[TO DO]:
1 > In the essay on success, translate this sentence into Spanish: "It was the invisible fear that once shackled us: the uncertainty of not knowing whether the next step would be the right one."
2 > The essay on success names what the author and the coach spent decades battling through. List every one of those things.
3 > Pick up the essay on success after its final sentence and continue it.

What Steve Jobs and Theodore Roosevelt Knew About Success (And You Can Too)


Keep Moving Forward:
The Warrior’s Way to Success


Last week, during my regular accountability call with my business coach — a man who runs 8-figure businesses by working just one hour a week — we found ourselves laughing about something that once used to weigh heavy on both our hearts.

It wasn’t the money.

It wasn’t the success.

It was the invisible fear that once shackled us: the uncertainty of not knowing whether the next step would be the right one.

He and I are at similar stages of our lives now — "living our golden years," as we like to say — having spent decades battling through the blood, sweat, and self-doubt that most people only see from the outside.

We’re now in a rare position: we can build new ventures with wisdom, discretion, and most importantly, a sense of fun.

But that luxury was earned.

One truth we both agreed on: the world rewards those who keep moving forward.

You don’t need to know every step.
You don’t need to predict the future.

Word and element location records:
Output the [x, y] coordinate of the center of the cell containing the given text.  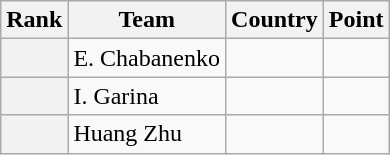
Huang Zhu [147, 134]
Rank [34, 20]
Point [356, 20]
Team [147, 20]
I. Garina [147, 96]
E. Chabanenko [147, 58]
Country [275, 20]
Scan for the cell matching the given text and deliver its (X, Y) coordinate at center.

[PER-TASK ANSWERS]:
1 > Era el miedo invisible que alguna vez nos encadenó: la incertidumbre de no saber si el siguiente paso sería el correcto.

2 > Blood, sweat, and self-doubt.

3 >
You just need to take the next step, and then the next.

We chuckled, quoting Steve Jobs:

"You can't connect the dots looking forward; you can only connect them looking backward."

And we reflected on Roosevelt’s timeless truth from The Man in the Arena:

“It is not the critic who counts: not the man who points out how the strong man stumbles or where the doer of deeds could have done better.
The credit belongs to the man who is actually in the arena, whose face is marred by dust and sweat and blood, who strives valiantly, who errs and comes up short again and again, because there is no effort without error or shortcoming, but who knows the great enthusiasms, the great devotions, who spends himself in a worthy cause; who, at the best, knows, in the end, the triumph of high achievement, and who, at the worst, if he fails, at least he fails while daring greatly, so that his place shall never be with those cold and timid souls who knew neither victory nor defeat.”
Theodore Roosevelt
Speech at the Sorbonne, Paris, April 23, 1910

Because at the end of the day, life doesn’t wait for you to figure it all out.
You either move... or you get moved.

Today, I want to talk to you about how you can make sure you’re the one moving forward.

Inertia Is Created Through Motion


1. The Illusion of Certainty Is a Trap

Most young men today are paralyzed not by lack of options, but by an overwhelming abundance of them.

You can scroll, swipe, dream, and theorize forever.
You can watch another YouTube tutorial.
You can ask another anonymous stranger for advice.
You can "research" yourself into oblivion.

But none of that will move you.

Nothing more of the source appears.